**Prompt**
Your output should be the lines from the one containing "Uncheck Create permission" through the end of the listing, exact and inclusive, with no pictures.

─── Provided records ───

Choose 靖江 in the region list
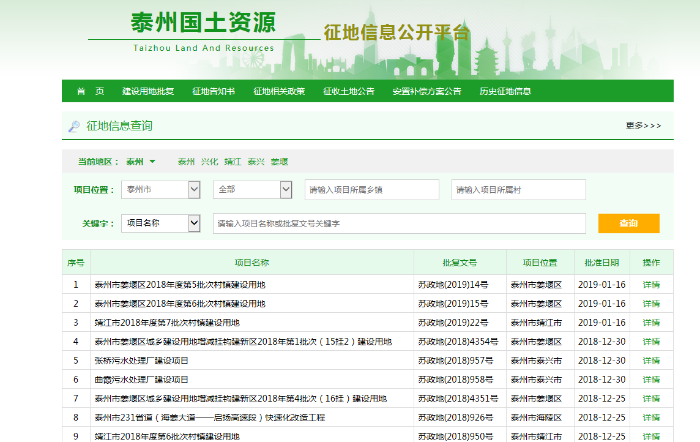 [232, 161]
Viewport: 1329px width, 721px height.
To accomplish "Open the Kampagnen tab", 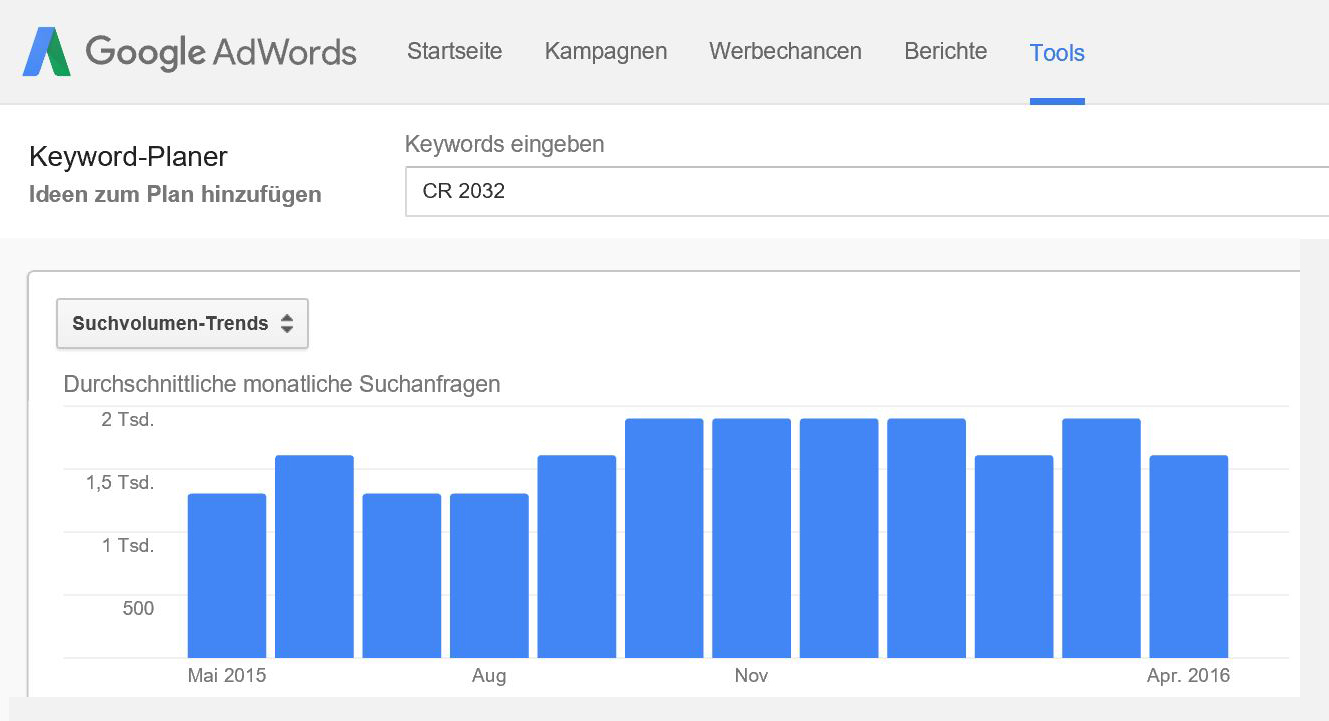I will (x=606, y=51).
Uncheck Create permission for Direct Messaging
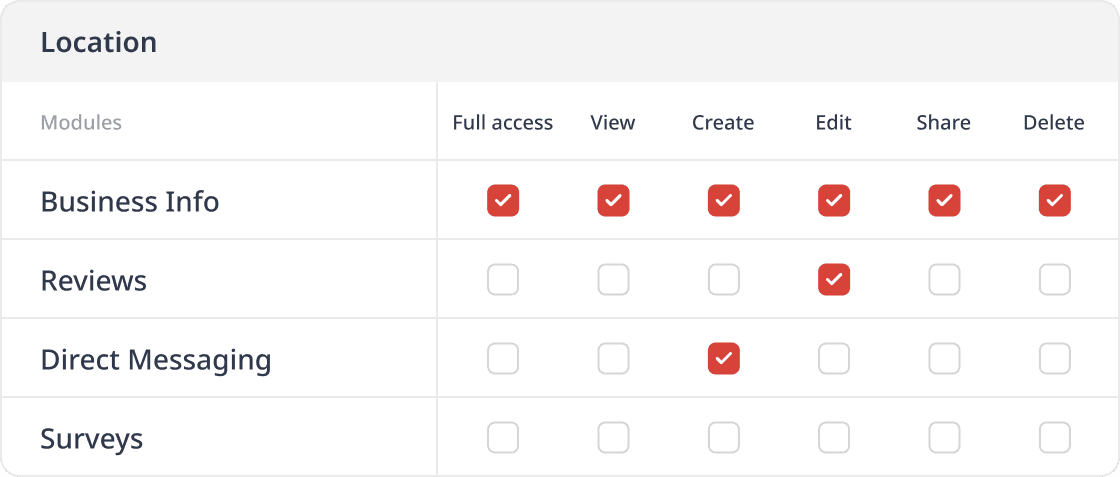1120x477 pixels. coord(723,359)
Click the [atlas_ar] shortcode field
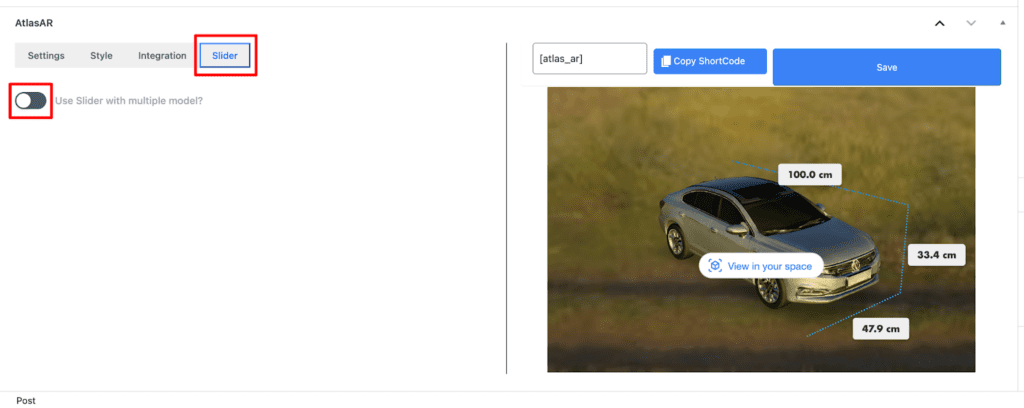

───

**Answer box**
Uncheck Create permission for Direct Messaging
1120x477 pixels. coord(723,359)
Click the [atlas_ar] shortcode field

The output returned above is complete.